Baroness // Paradise Garage, Lisbon
Words and pictures by Ricardo Almeida
The night was set to be a singular one from the very beginning; after all it was Baroness’s first time in Lisbon. An almost sold out venue on a Sunday night and a weird sensation going on in one’s stomach could only suggest how special this was going to be.
As good as a rock show can be – and this one was as great as it gets – describing it would be rather boring. So I’ll leave the guitar solos and other mumbo jumbo aside and tell you about what matters. And what matters, you ask? Well, a wise man once said, “What matters most is how well you walk through the fire”. And we all know Baroness have had quite a bit of firewalking to do, that being carving there own name, earning respect and admiration, back when people could easily be mistaken to think they were just another band among hundreds following the lines of Mastodon, ISIS, The Dillinger Escape Plan and so on, or, as we’re all well aware of, surviving a severe bus accident that could have had way more tragic consequences.
The accident was hard on the band, leading to a slow recovery and some line-up changes.

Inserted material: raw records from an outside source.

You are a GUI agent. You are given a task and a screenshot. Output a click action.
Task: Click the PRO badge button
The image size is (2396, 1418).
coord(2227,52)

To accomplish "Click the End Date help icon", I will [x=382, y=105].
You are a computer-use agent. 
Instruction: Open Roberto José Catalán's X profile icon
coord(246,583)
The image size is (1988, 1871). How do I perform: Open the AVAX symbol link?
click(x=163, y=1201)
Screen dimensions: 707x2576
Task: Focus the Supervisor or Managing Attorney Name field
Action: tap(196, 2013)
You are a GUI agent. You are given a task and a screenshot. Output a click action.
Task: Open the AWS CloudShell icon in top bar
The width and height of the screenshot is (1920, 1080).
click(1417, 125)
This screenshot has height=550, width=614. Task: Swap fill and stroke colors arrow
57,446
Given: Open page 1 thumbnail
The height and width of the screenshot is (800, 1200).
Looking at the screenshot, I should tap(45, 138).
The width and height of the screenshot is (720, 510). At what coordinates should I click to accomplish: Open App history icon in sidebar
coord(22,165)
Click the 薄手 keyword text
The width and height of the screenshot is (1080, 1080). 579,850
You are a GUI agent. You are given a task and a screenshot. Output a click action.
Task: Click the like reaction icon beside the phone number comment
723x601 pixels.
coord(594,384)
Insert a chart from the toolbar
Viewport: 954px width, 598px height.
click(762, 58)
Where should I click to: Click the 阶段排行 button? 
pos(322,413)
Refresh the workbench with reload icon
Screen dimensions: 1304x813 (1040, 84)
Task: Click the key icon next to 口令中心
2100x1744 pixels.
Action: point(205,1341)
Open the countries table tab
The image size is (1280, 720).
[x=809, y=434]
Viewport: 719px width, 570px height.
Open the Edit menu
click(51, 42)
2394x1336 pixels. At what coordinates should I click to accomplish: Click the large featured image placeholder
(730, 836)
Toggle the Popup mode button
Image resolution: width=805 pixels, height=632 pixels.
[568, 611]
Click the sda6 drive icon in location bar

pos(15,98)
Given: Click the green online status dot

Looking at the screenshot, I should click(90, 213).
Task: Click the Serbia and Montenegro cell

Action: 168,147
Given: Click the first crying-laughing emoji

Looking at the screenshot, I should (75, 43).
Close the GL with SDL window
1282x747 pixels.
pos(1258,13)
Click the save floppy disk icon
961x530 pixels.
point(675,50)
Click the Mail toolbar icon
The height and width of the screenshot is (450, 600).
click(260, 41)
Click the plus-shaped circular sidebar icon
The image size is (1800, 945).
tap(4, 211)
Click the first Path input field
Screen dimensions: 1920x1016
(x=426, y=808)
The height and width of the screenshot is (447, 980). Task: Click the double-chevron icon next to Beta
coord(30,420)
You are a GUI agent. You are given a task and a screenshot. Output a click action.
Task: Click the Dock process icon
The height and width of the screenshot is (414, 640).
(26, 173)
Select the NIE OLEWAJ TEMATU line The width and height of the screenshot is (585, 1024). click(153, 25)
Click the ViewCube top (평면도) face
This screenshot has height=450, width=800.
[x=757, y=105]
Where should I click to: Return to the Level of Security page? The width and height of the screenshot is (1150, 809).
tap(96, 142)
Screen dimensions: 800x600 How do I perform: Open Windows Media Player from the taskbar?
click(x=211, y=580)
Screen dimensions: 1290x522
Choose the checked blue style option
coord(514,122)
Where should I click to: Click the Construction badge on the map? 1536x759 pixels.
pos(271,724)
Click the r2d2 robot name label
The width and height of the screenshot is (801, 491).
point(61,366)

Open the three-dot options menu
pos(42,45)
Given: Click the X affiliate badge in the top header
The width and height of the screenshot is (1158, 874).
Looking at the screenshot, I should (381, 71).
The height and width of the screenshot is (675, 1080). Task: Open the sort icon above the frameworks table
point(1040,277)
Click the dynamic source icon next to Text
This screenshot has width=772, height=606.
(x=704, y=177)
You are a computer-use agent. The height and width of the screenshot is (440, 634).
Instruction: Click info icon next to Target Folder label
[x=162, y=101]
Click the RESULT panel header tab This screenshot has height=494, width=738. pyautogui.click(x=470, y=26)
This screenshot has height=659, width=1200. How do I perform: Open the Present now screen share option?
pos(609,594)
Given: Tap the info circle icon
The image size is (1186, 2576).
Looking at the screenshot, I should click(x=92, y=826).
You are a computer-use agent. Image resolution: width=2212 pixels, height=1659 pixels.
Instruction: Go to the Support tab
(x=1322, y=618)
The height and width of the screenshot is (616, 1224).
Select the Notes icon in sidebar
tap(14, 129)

But it also made Baroness a symbol of perseverance, a talisman to remember us to try and make the best out of our lives, for we might not have a second chance (cheesy, yes, but still true). And one is not bringing the sensationalist crap up just to sell newspapers, the crash definitely had a huge impact in the people involved and that comes up in the music and the live performance.
The words featured on Purple, their last album, are definitely the result of that experience. Baroness’s first visit to the Portuguese capital will be remembered not only for the band’s flawless performance – and not boring proggy flawless but rock n’roll flawless – but mostly as a passionate celebration of friendship, life and joy.
If sometimes the interludes and the ‘studio magic’ might make one think otherwise, the live show leaves no room for questions: Baroness are a heavy rock band and will rock the hell out of wherever they’re playing! Kicking off with “Kerosene”, followed by “March to the Sea”, “Morning Star” and “Shock Me”, an energetic band obviously enjoying itself as much as the crowd, it was set from the beginning that this would be a night to remember where classics such as “Isak” (which made the audience rejoice) and a “Horse Called Golgotha” were welcomed with as much praise as they’re recent stuff.
After the show, instead of hiding backstage, Baizley and his band mates joined the crowd for some beers, dozens of autographs, photos etc. They could be tired and really not in the mood to talk to girls half their age, but no, they were the nicest dudes. The first time is always sloppy. Well, not this one.